Второй сюрприз — это Горазд со своим десятком, четырьмя одноразовыми минометами и парой сотен мин. Они должны ударить с фланга и накрыть артиллерию гульдов, а также резервы. Сохатову предстоит самому решить, как лучше. Все зависит от того, где расположатся резерв и пушки. Вот что-что, а минометы Виктор открыто светить не собирался. Если возникнут вопросы, он скажет: «Случилось и случилось, а что да как, ведать не ведаю». Гранаты — это дело иное. Пожалуйста. Ручные мортирки не вчера появились. А какой там запал, поди разбери. Они используют все до последней гранаты, а после он с честными глазами станет утверждать, что в бою использовалась обычная запальная трубка.

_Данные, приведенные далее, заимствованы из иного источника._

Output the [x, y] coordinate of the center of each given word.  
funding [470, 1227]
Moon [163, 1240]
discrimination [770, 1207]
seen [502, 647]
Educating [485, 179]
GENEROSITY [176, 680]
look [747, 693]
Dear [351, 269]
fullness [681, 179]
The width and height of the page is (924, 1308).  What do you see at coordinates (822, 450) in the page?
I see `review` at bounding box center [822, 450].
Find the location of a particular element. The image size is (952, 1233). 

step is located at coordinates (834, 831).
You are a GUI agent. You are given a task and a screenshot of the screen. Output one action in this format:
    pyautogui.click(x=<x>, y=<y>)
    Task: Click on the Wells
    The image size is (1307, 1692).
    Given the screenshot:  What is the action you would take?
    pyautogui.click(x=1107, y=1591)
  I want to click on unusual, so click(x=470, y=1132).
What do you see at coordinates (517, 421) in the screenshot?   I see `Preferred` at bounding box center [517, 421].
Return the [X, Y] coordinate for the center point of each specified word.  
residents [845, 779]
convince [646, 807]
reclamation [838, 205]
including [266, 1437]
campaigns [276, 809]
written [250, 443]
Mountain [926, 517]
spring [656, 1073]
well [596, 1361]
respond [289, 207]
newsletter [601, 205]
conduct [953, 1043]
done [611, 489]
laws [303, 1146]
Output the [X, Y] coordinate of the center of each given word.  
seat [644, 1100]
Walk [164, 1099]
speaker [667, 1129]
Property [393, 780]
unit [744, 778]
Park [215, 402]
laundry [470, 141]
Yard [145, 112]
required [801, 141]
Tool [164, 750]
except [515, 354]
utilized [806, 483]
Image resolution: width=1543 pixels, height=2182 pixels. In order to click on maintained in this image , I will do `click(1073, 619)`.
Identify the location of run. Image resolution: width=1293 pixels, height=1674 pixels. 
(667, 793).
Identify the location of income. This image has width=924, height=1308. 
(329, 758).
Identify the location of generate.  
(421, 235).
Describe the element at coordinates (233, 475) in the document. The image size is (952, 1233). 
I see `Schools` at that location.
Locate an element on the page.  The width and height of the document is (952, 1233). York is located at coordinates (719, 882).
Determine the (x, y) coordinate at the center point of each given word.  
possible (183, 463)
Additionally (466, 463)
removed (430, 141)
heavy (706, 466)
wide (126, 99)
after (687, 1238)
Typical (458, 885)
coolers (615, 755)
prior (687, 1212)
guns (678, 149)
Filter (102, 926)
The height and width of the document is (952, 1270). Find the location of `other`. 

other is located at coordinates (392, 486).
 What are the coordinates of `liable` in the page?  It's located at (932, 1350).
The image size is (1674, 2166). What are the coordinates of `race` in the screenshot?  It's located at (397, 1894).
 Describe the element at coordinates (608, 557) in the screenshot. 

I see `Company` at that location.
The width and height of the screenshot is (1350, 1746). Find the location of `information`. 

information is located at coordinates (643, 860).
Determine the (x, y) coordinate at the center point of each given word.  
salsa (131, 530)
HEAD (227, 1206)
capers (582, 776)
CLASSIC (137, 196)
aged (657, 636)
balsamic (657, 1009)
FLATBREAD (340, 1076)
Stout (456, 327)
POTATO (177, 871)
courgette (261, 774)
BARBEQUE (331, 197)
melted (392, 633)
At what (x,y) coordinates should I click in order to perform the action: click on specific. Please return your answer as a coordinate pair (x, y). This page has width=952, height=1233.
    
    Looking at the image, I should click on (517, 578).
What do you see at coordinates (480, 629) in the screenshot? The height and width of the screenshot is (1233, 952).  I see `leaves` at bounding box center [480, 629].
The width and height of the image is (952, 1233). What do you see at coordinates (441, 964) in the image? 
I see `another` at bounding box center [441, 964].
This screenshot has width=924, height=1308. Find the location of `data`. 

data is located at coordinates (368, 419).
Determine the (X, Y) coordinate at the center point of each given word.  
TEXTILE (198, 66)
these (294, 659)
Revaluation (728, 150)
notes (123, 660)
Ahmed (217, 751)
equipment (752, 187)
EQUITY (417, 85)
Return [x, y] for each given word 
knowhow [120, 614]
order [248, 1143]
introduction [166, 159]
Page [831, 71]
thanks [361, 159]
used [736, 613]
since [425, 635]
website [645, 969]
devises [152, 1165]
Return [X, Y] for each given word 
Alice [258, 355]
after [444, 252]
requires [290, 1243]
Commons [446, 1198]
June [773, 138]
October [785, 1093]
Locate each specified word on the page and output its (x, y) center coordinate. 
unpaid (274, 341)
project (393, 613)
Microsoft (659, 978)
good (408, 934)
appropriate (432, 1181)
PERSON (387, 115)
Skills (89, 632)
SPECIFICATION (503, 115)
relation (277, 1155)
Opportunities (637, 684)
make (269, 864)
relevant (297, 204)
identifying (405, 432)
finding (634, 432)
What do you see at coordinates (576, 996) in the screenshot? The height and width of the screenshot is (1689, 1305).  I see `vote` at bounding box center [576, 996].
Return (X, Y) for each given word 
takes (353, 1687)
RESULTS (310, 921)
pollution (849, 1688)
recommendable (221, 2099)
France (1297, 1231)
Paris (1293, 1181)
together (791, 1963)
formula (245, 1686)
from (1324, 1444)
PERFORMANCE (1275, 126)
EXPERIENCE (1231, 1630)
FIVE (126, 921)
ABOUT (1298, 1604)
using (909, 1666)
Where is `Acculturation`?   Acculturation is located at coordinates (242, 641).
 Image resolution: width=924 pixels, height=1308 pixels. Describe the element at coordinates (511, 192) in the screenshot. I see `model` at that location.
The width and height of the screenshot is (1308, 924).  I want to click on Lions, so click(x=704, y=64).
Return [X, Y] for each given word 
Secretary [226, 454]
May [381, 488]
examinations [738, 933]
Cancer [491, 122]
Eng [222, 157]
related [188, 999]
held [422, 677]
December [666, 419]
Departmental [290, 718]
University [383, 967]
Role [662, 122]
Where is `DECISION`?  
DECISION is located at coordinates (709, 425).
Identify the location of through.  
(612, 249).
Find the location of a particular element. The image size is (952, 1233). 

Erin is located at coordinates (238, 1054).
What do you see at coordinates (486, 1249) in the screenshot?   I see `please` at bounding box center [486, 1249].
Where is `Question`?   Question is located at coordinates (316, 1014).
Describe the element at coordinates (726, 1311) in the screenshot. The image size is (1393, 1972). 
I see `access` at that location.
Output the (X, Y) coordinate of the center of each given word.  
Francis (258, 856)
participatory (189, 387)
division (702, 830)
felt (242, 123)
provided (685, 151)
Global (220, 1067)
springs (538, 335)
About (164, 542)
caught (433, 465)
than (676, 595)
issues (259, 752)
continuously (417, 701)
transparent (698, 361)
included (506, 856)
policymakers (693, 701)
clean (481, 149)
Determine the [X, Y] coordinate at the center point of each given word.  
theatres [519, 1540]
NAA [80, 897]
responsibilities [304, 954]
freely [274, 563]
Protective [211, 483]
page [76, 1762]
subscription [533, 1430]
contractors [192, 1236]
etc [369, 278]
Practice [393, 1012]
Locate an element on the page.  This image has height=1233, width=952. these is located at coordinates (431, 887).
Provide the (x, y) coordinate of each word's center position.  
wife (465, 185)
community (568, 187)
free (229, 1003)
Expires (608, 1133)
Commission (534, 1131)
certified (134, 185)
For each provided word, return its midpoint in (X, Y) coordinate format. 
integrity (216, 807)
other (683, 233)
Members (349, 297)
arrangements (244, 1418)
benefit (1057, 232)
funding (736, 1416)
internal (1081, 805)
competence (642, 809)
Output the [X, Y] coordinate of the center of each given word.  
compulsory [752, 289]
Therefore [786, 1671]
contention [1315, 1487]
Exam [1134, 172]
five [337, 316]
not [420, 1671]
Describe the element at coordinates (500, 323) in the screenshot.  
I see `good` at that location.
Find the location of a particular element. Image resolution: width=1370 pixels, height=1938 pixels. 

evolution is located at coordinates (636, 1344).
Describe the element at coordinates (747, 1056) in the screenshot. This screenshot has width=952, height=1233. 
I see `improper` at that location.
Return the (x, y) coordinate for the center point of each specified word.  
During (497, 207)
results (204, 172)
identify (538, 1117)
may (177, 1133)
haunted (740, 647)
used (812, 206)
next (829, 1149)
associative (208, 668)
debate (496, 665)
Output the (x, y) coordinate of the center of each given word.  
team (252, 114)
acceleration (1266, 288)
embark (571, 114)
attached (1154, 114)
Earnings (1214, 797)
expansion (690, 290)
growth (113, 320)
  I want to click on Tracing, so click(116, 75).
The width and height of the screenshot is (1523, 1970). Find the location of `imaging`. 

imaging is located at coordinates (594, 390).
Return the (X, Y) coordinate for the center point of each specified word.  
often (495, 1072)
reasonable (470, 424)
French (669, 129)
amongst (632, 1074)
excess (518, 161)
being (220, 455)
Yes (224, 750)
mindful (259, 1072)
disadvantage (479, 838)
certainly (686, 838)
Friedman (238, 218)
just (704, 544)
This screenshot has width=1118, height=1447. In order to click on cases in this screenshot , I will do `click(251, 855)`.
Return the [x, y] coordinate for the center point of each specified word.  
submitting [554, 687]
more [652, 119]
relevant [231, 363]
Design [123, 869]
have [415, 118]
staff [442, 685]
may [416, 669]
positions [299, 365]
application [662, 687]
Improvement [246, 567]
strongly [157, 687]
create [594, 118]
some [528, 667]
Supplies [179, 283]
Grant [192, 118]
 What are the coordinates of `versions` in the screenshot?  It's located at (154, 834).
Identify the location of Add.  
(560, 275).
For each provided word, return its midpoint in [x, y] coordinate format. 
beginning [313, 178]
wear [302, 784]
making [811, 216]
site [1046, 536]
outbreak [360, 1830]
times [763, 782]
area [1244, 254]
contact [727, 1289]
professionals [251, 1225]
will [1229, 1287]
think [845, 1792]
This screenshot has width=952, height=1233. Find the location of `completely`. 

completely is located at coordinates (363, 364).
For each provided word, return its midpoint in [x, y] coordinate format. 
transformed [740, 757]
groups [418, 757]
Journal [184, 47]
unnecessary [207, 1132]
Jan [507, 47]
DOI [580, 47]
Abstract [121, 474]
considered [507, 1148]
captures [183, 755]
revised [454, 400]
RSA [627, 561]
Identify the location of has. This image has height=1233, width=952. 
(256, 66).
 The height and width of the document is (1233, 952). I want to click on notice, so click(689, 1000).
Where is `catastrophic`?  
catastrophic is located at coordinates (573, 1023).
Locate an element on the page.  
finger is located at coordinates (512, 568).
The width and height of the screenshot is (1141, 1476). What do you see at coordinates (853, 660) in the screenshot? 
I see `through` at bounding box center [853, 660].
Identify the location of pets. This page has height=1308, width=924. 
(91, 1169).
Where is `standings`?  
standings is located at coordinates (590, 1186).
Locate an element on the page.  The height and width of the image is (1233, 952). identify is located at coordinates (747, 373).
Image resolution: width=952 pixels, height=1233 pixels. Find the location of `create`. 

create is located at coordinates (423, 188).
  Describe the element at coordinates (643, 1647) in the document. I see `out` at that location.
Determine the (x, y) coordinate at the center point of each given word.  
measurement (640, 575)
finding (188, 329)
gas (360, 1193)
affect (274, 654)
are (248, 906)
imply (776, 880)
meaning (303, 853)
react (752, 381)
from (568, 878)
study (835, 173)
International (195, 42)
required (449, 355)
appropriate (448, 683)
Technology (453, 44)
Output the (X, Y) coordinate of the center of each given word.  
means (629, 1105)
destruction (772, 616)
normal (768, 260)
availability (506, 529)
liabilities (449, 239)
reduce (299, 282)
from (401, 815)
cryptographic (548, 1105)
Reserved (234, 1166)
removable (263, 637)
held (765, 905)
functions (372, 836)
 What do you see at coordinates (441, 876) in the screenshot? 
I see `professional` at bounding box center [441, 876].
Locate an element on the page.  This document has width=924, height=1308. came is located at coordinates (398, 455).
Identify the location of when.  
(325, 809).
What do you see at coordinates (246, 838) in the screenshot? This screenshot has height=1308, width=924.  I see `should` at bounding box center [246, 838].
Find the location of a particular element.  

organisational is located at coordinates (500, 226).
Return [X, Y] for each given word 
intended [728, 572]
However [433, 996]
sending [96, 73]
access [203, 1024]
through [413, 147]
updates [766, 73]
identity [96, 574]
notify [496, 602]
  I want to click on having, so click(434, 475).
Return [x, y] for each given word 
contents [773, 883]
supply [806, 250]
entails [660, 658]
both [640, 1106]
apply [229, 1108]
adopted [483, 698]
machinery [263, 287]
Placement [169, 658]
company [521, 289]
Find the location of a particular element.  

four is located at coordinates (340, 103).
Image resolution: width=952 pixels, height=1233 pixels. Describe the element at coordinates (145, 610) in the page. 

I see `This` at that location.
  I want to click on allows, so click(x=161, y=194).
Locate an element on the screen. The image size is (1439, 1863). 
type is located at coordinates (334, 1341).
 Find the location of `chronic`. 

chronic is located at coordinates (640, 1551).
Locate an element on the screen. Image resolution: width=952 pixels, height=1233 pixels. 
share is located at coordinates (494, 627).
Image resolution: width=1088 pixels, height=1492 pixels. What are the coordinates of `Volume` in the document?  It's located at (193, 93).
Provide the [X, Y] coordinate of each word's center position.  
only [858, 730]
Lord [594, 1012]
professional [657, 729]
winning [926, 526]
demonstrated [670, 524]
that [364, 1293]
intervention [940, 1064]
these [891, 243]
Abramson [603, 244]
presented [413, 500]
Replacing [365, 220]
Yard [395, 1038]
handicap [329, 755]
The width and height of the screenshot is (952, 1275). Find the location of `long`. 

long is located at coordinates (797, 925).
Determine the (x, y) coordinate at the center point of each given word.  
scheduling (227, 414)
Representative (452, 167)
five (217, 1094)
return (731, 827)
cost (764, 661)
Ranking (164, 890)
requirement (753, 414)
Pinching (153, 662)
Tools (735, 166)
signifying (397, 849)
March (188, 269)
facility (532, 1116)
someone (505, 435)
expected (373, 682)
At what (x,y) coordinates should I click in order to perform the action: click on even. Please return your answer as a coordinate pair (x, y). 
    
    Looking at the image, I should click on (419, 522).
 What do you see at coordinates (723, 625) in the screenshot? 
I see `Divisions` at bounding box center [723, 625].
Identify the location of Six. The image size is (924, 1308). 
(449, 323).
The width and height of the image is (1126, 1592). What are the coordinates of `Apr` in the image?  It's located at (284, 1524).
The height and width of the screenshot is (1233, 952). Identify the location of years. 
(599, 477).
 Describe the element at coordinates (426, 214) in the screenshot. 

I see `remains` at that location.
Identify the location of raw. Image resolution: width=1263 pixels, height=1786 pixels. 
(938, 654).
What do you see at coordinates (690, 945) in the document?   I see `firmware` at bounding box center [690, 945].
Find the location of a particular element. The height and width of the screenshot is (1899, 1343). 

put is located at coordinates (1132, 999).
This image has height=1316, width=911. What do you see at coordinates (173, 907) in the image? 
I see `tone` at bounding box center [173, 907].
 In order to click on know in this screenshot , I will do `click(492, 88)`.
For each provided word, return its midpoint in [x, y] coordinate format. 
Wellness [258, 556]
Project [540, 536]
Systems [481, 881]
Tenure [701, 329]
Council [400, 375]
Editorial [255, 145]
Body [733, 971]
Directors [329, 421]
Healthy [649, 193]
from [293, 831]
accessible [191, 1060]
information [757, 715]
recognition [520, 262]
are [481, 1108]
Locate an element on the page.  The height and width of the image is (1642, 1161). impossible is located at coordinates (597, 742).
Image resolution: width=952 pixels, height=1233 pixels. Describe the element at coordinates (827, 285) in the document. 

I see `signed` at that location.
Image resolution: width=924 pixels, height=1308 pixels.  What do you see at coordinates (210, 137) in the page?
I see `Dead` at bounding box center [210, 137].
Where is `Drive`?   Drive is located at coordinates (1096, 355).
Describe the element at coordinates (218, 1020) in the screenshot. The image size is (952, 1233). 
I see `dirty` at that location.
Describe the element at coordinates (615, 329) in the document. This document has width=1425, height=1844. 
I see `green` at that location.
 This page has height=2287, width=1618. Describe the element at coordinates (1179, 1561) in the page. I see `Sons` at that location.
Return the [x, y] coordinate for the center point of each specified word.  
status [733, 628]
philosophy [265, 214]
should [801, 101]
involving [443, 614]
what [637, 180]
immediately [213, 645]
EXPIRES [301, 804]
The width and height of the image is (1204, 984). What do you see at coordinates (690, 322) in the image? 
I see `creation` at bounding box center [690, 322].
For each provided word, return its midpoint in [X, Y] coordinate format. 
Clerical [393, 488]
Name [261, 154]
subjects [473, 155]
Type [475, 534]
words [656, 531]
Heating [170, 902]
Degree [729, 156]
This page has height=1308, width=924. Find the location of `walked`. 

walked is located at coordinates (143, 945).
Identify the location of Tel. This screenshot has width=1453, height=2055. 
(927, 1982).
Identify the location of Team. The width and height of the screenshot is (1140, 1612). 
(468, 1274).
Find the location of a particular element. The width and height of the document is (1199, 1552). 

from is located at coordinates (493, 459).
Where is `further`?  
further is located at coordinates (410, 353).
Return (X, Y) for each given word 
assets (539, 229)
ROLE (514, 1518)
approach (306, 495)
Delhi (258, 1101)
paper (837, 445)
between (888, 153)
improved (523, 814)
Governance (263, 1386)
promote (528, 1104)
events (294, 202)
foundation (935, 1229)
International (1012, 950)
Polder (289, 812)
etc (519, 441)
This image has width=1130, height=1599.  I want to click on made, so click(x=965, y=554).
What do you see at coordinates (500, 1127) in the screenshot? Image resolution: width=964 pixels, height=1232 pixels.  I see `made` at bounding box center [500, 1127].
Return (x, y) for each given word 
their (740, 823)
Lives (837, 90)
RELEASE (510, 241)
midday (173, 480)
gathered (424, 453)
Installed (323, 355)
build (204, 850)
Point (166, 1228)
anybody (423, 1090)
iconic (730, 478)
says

Что касается ручных гранат, так их он никогда и не скрывал. Тоже ничего нового, это оружие давно известно. Захотят повторить — милости просим. Впрочем, он уверен, что мучиться с запалами никто не станет. Это лишний труд и деньги, с трубкой или шнуром управляться куда проще. Если только ребристый корпус позаимствуют, когда поймут, сколь велика польза от него. Но пока что-то не поняли. Странно. Вот насчет пуль у Градимира соображалка сразу сработала, а что касается гранат, не усмотрел он пока в этом деле выгоды. Воевода как-то поинтересовался этим оружием, но потом благополучно от него отмахнулся: мол, граната, ну и ладно. Гранаты считались малоэффективным оружием. Еще бы: порой они разрываются на три-четыре части, а фугасного эффекта почти что нет.
Решение проблемы с пищалями откладывать в долгий ящик не стали. Едва Градимир отправил гонца с грамоткой к отцу, как тут же призвал к себе пятерых стрельцов и удалился с ними на стрельбище. Вскоре за стеной послышались выстрелы, заставившие встрепенуться и гарнизон, и всех, кто укрылся за стенами. Оно и понятно: ждут подхода ворога. Но вскоре все успокоились, сообразили, что это воевода позабавиться решил, учение учудил. Шутник, видишь ли!
Виктор непременно поприсутствовал бы на стрельбище, но в тот момент он находился на своем подворье. Чай здоровье не безразмерное, помотало его за эти дни изрядно, нужно хоть немного поспать. Прислушавшись к разноголосой трескотне, он как-то отстраненно решил, что по меньшей мере со скорострельностью не ошибся, а как там обстоит с остальным, узнает позже.
Он уже почти дошел до дома, когда встретил травницу.
— Что головушку повесил?
— Здравствуй, бабушка Любава. Ты никак из дома Бояна идешь?
— Оттуда, милок. Сынишку его проведывала.
— И как там?
— Все слава богу. Лучше пока не становится, но и не хуже, а это — уже большое дело. Ничего, еще малость постоит на месте и пойдет на поправку. Да ты-то чай и не о нем справляешься?
— Отчего же. И о нем. Неча ей тут делать. Коли есть такая возможность, пусть бы ехала.
— Нет ему ходу, — разочарованно покачала бабка головой.
— А Неждана как там?
— Коли было бы плохо, я тебе сама уж давно все обсказала бы. Лопает да спит, что ей станется. Только слышь, сдается мне, что женка боярича себе на уме. Гордись, аспид, боярским молочком дочурку твою потчуют. Не завсегда, но перепадает.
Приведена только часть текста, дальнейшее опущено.